Kommt einer und sagt: "Diese Erde ist flach
- wie sie's vor Jahrhunderten war -
nun wieder, weil ich dies so willentlich sprach,
und siehe: Es ist wieder wahr!"

Was tust du, was sagst du, was antwortest du?
Wie bietest du jenem die Stirn?
Vielleicht etwa so: "Gib endlich mal Ruh,
du Leugner von Fortschritt und Hirn!"

Doch nein, das wäre ja intolerant!
Der Gutmensch ist solchem abhold!
Wer obiges äußert, wird schnellstens verbannt,
denn Vielfalt ist gut und gewollt!

Was tut nun der Irre? Er schult seine Brut
und prügelt es ihnen gut ein:
"Die Erde ist flach, und zwar ohne Disput!
Sie darf nie etwas anderes sein!

Geht hin und lehret mein Wort alle Welt,
wenn nötig mit Feuer und Schwert!
Dem Ketzer nur dieses: Die Klinge, sie fällt,
wirst du nicht zum Glauben bekehrt!"

Was tust du, was sagst du, was antwortest du?
Dafür ist es lange zu spät!
Der Wahnsinn regiert und die Münder sind zu,
damit sich nur keiner verrät!

Deine eigenen Kinder, sie baumeln am Ast,
weil man sie die Wahrheit lehrte,
und weil du zur Unzeit geschwiegen hast,
als ein Unmensch die Menschen bekehrte!

Falderwald 02.09.2012 11:31

Servus Erich,

da ist das alte, leidige Thema wieder und ich kann deinen Ausführungen nur zustimmen.
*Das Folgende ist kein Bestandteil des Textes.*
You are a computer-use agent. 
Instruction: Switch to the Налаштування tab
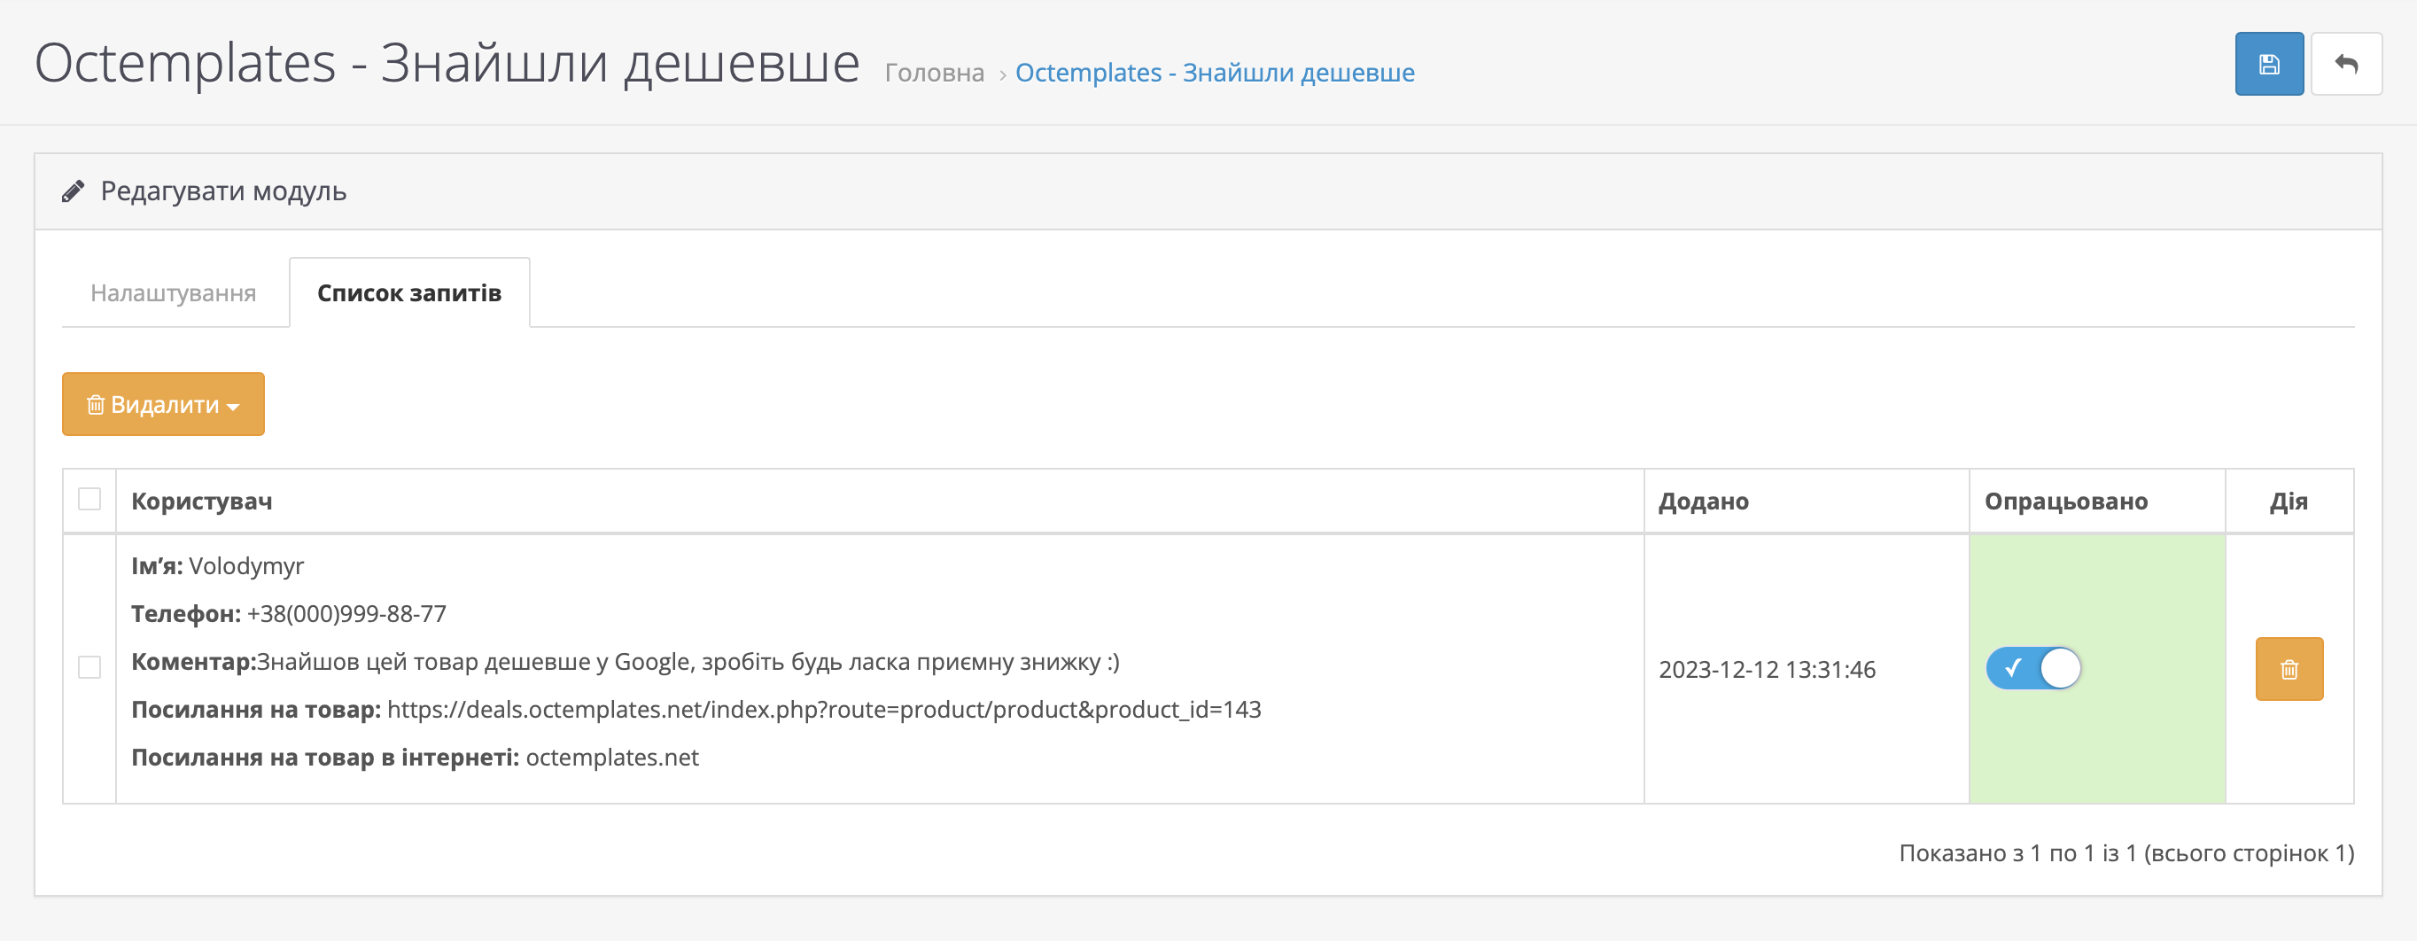pos(174,293)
Und wie ich sehe, bewegt dich dieses Thema ebenso stark wie mich selbst.

In diesem Zusammenhang möchte ich dir und jedem an diesem Thema Interessierten eine Buchempfehlung aussprechen:

Ludwig Feuerbach - "Das Wesen des Christentums".

Dieses Buch lese ich gerade und es liefert die Basis einer rational nachvollziehbaren Religionskritik.
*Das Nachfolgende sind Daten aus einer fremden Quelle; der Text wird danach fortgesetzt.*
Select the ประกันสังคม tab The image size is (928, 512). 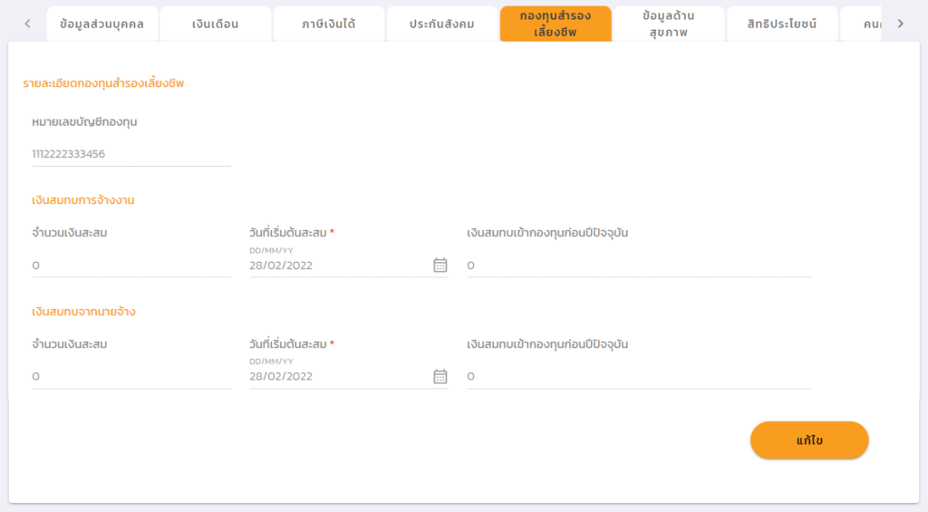pos(441,24)
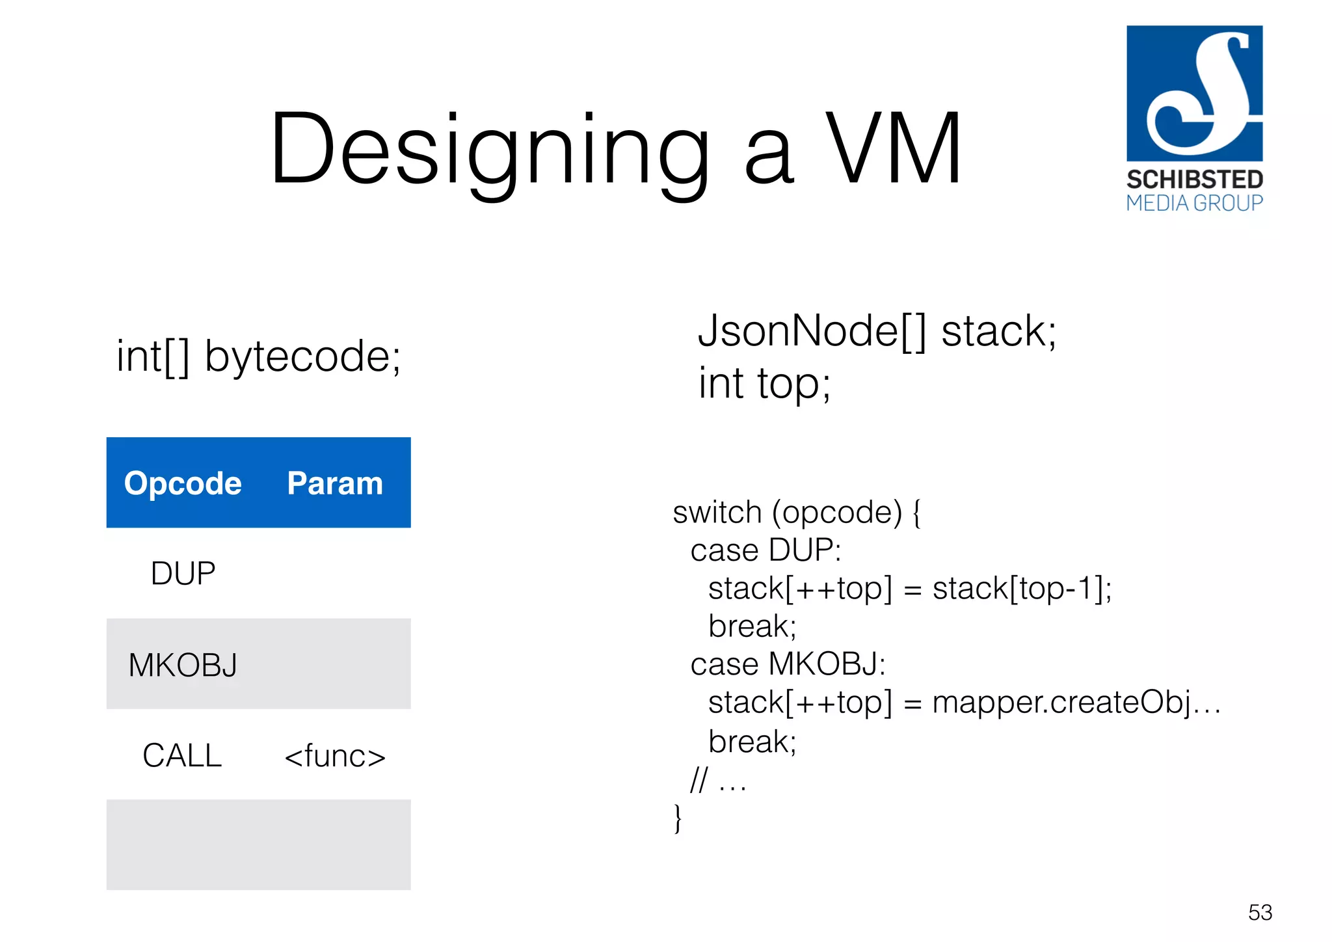The image size is (1332, 942).
Task: Click the int[] bytecode declaration text
Action: coord(258,357)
Feuerbach führt den Beweis darüber, daß die Religion lediglich eine anthropologische Philosophie ist, d. h. nicht Gott hat den Menschen erschaffen, sondern die Begriffe "Gott" und "Jenseits" sind aus menschlichen Wünschen und Hoffnungen entstandene Fantasiegebilde.

Dieses ganze Konstrukt steht der Bildung und der Vernunft entgegen, weil der Mensch alle positiven menschlichen Fähigkeiten lediglich personifiziert und in einem über den Menschen stehenden höheren Wesen vereinigt.

Und so verstehe ich auch deinen Text, es wird ein Dogma vertreten, von dem es keine Abweichung gibt.
Wissenschaftliche Erkenntnisse sind Gift für diese Fantasien, weil sie die Lehren als reine Hirngespinste und Fantasien entlarven.
Die Erde ist eben eine Scheibe und das steht fest.
Und wer an dieser Erkenntnis rütteln will, der wird gegebenenfalls eben mit Waffen bekämpft und ausgerottet.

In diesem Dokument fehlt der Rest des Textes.